Eu durmo e acordo imerso em pesadelos dos quais não consigo sair. Pesadelos onde perco cada membro da minha família de uma forma brutal e nunca consigo salva-los a tempo. Sonhos onde Malia é capturada novamente pela Capital e dessa vez não volta para mim com vida. Minha filha não sobrevive ao parto e morre em meus braços. Simon morrendo novamente, chamando meu nome, implorando minha ajuda. Minha mãe, Mags, todos os meus irmãos e June. Não consigo salvar ninguém, nunca, não podem contar comigo, ninguém pode.Simon morreu por minha culpa, eu permiti que ele participasse dos exércitos, ele morreu para me proteger.
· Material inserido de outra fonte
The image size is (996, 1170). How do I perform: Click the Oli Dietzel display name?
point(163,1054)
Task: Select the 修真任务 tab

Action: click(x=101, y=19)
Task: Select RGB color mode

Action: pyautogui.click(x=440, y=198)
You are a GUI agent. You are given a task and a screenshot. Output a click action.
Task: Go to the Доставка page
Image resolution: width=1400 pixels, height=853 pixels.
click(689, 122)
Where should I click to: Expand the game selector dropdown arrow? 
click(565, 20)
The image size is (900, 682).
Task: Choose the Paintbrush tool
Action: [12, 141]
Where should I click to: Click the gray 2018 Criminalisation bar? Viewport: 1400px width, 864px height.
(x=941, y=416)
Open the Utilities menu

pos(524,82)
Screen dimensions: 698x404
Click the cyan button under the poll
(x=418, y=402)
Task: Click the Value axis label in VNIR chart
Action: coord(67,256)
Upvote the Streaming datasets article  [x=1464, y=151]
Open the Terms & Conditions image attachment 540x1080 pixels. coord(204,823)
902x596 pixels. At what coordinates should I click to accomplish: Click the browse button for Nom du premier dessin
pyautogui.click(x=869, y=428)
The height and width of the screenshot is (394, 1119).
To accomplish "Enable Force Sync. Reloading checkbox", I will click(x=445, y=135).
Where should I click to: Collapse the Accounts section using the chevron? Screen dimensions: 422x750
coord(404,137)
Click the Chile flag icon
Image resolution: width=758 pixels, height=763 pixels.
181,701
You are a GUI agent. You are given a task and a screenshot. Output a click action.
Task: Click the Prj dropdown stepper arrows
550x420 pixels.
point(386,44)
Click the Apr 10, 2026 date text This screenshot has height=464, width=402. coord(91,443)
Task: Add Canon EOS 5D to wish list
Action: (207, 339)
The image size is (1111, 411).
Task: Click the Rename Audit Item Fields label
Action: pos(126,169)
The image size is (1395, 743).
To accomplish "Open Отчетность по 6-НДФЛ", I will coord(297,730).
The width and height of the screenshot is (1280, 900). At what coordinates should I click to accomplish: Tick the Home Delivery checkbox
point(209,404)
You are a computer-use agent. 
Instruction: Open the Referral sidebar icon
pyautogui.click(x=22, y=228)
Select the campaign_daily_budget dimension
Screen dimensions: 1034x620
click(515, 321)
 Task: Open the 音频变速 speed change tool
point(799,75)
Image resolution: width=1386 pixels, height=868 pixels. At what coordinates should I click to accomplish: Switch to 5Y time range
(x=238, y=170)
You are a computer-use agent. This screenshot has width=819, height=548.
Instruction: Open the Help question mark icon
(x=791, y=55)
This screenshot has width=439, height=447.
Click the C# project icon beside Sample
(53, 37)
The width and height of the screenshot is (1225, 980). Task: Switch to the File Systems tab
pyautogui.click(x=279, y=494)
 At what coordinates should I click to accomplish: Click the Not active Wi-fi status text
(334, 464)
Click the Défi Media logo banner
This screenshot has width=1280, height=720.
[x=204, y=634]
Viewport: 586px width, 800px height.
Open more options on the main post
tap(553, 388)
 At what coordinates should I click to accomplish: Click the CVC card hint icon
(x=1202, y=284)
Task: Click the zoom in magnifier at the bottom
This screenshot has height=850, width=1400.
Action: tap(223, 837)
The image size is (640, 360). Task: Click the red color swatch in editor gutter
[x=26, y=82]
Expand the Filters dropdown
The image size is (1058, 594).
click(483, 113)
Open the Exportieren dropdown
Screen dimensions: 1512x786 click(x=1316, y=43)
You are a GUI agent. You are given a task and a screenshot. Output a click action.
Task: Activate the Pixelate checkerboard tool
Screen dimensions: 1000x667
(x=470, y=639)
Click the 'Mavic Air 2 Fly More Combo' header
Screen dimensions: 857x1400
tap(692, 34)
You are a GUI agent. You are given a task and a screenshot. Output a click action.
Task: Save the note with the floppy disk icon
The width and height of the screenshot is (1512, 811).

Em outros momentos sou pequeno demais, bracinhos finos pela fome e um corpo muito desnutrido. Há um bebê chorão em meus braços, meu irmão, uma coisinha que me assustou de primeira, mas que eu amei incondicionalmente. Memórias me rebatem, momentos em que brincávamos com gravetos e fingíamos fielmente serem espadas, quando montávamos barracas e fingíamos ser esconderijo. Caio sempre era o vilão, ele gostava. Quando Simon teve seu primeiro braço quebrado, ou quando eu quebrei seu primeiro dente de leite com um soco em uma briga.
Eu acordo sem ar, peito apertado e uma dor excruciante em minha perna. Levo tempo demais para me situar, para lembrar onde estou e o que faço aqui. Lágrimas quentes molham meu rosto sem que eu possa impedir, porque Simon continua morto, e eu nunca mais vou vê-lo novamente, não teremos nem mesmo seu corpo para enterrar, porque ele foi feito em pedaços.
Percebo depois de um tempo minha mão em volta de uma muito menor, pequena e gelada. Malia está dormindo profundamente, sentada e a cabeça deitada para trás escorada na parede. Não parece estar nada confortável, mas não conseguirei de forma alguma ajeita-la sem que ela acorde, ou sem correr risco dos meus pontos abrirem.
Uma luz forte emite do telão da televisão, um hino diferente do que estamos acostumados berra alto. Malia acorda sobressaltada, a mão no peito e os olhos arregalados.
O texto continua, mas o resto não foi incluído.